Drivers of the 2014 Chevrolet Impala coming early next year can get improved fuel economy over the competition due in part to a new advanced valvetrain technology on the Ecotec 2.5L four-cylinder engine.
Chevrolet's redesigned flagship sedan uses new Intake Valve Lift Control (IVLC) technology that enables variable intake valve lift, duration and timing over a wide range of engine operation. When the technology operates in low-lift mode, the engine pumps only the air it needs to meet the driver's demand. The system switches to high-lift mode at higher speeds or under heavy loads, providing the full output capability of the engine.
"Intake Valve Lift Control works so seamlessly drivers aren't likely to notice it at all," said Mike Anderson, GM global chief engineer for Ecotec engines. "What they will notice is a fuel savings of up to one mile per gallon."
The engine achieves variable valve lift using an innovative all-new rocker arm that switches between low and high lift intake cam profiles. The mechanism is actuated by an oil control valve through a dual-feed stationary hydraulic lash adjuster. It is the first of its kind for low friction roller-type finger-follower valvetrains in gasoline engines. The engine's computer continuously selects the optimal lift profile based on conditions such as engine speed and load.
Impala's three powertrains all feature fuel-saving direct injection and lightweight components.
All of Impala's engines are matched with six-speed automatic transmissions.

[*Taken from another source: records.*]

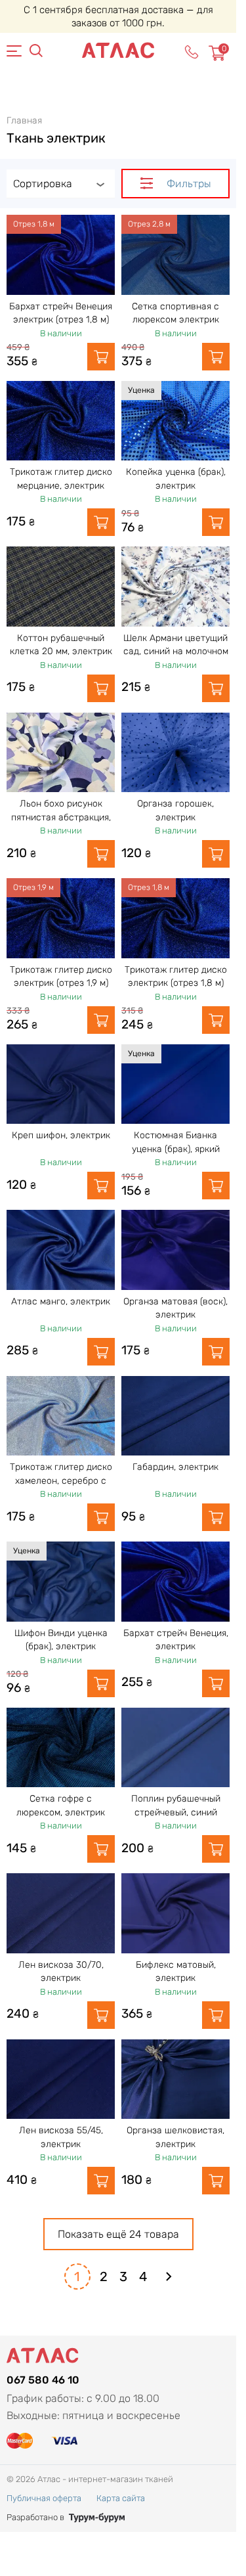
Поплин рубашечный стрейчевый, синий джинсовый (175, 1812)
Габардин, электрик (175, 1467)
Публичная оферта (44, 2498)
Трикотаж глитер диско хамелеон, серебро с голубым (61, 1480)
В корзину (101, 356)
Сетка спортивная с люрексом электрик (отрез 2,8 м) (175, 320)
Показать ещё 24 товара (118, 2234)
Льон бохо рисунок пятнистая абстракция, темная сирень (61, 817)
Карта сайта (120, 2498)
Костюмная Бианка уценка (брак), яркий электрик (176, 1149)
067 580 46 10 (43, 2380)
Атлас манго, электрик (60, 1301)
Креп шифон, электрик (61, 1135)
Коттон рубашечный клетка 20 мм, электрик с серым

The powertrains are the force behind Impala's responsive driving experience, tuned for a spirited yet comfortable performance. A MacPherson-strut front suspension and four-link rear suspension underpin the Impala with an isolated front cradle and hydraulic ride bushing that help deliver a smoother, quieter ride. All models feature an electric variable-assist steering system that helps save fuel by drawing energy only when the steering wheel is turned.